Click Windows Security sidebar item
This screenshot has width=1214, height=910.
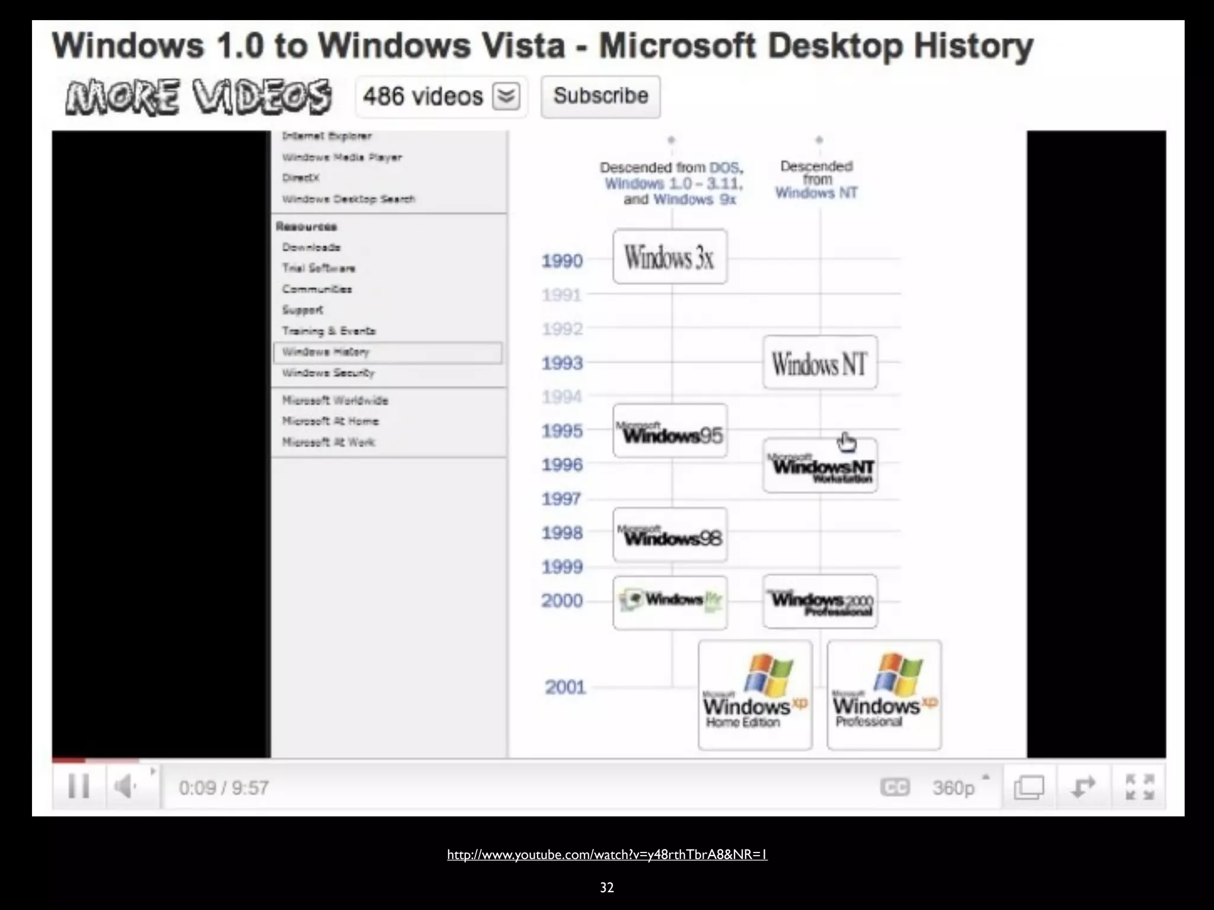tap(328, 373)
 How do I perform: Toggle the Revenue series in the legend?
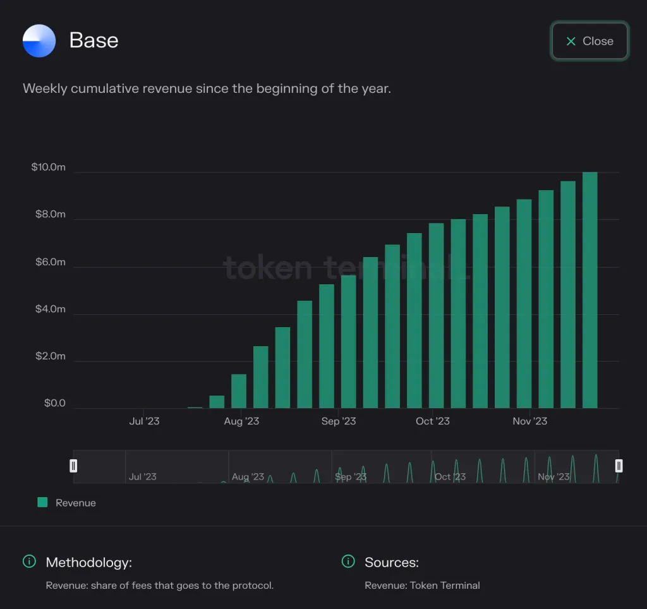(x=75, y=503)
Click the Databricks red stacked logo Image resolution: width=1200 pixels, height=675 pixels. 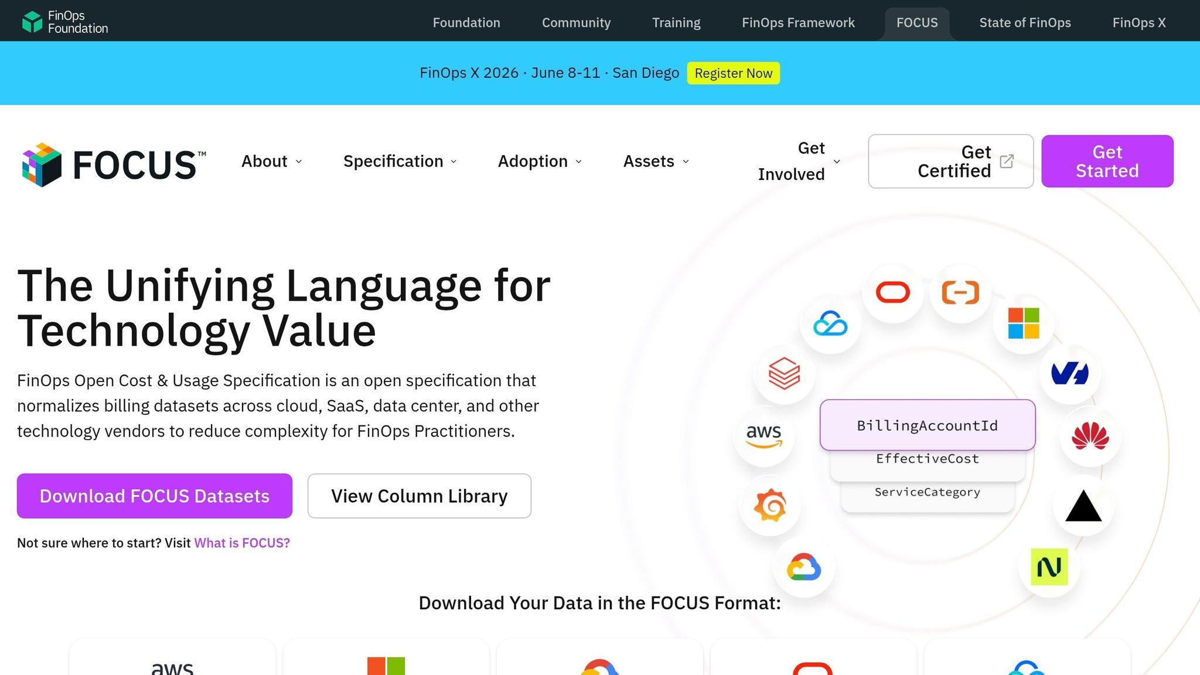point(784,373)
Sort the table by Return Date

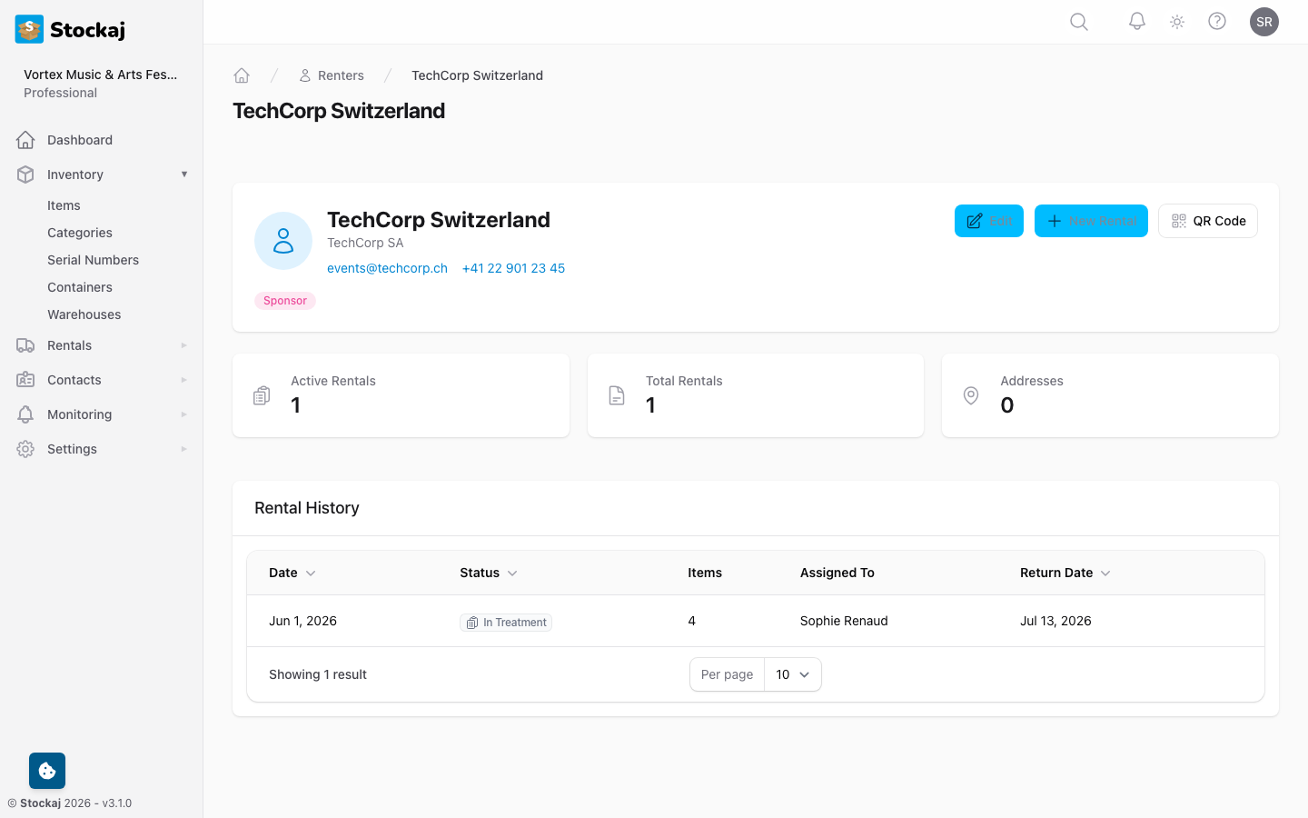[x=1065, y=573]
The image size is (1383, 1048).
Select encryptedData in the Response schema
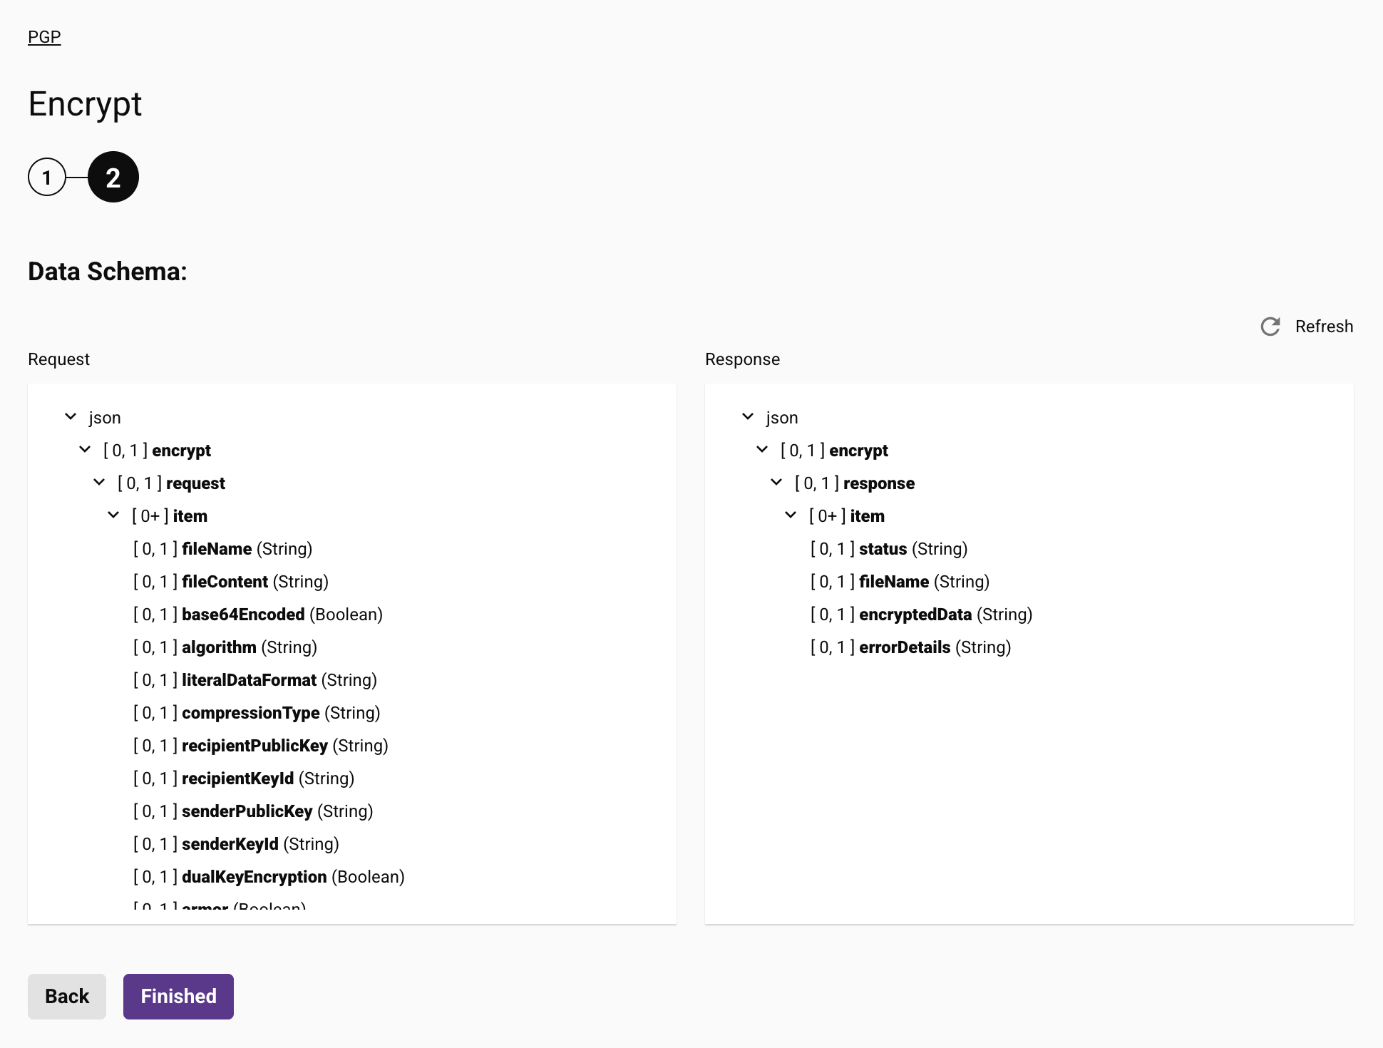915,615
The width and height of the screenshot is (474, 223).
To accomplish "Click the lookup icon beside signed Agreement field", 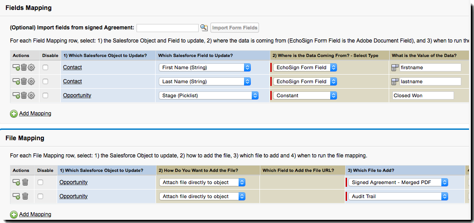I will point(204,28).
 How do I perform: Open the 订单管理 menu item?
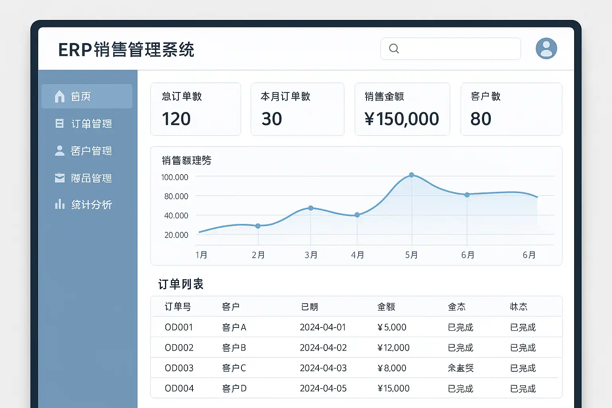91,124
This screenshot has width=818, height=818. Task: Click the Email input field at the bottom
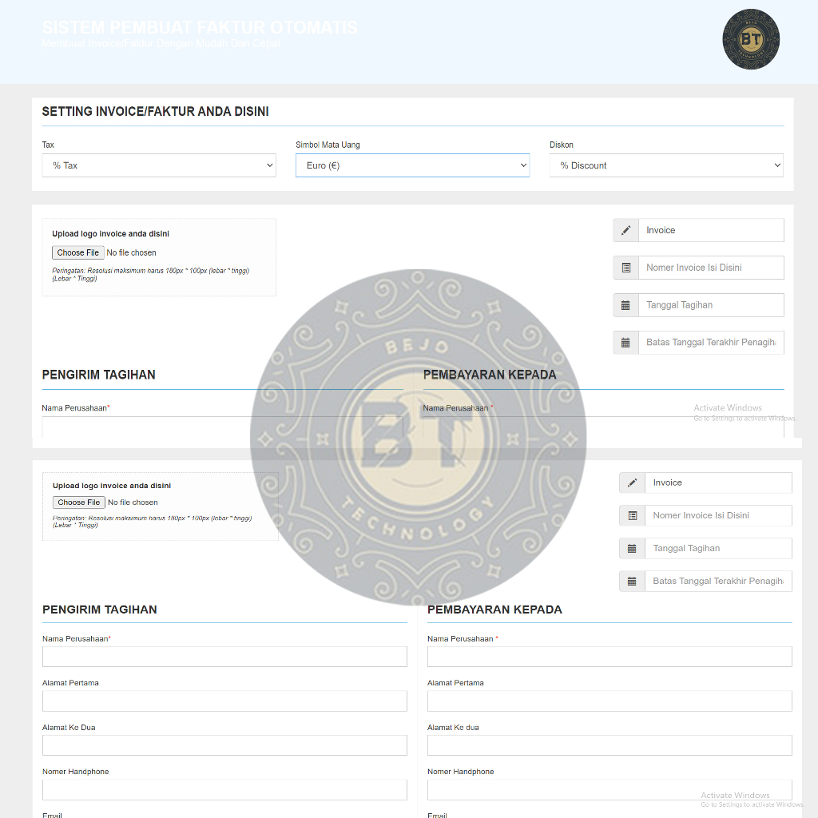click(x=224, y=815)
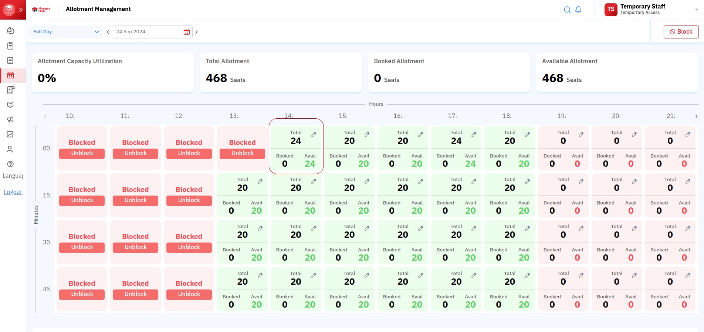Click the search icon in header
Image resolution: width=704 pixels, height=332 pixels.
[567, 10]
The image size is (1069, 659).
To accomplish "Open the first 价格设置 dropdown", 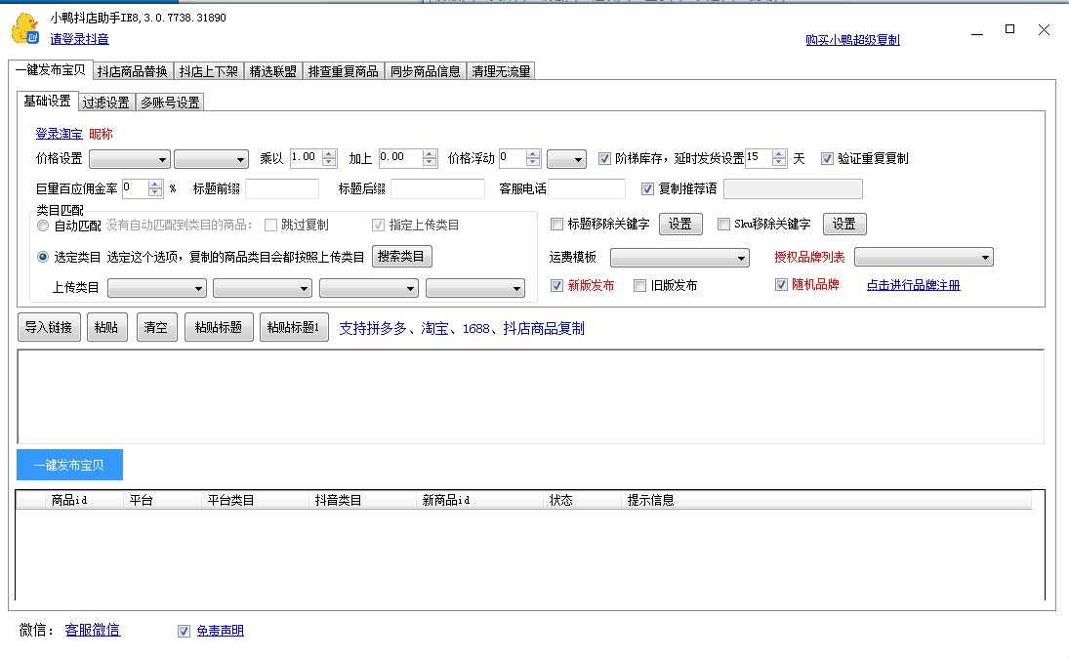I will point(130,159).
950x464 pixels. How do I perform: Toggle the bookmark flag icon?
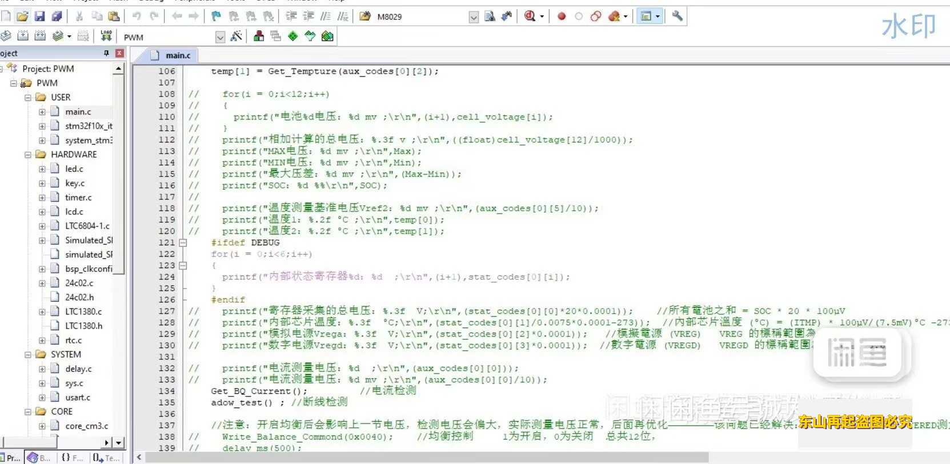pyautogui.click(x=216, y=17)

────────

Task>
Identify every line of the material that contains the word "size", and copy each of those lines.

The answer>
The image size is (1383, 1048).
The image size is (1069, 659).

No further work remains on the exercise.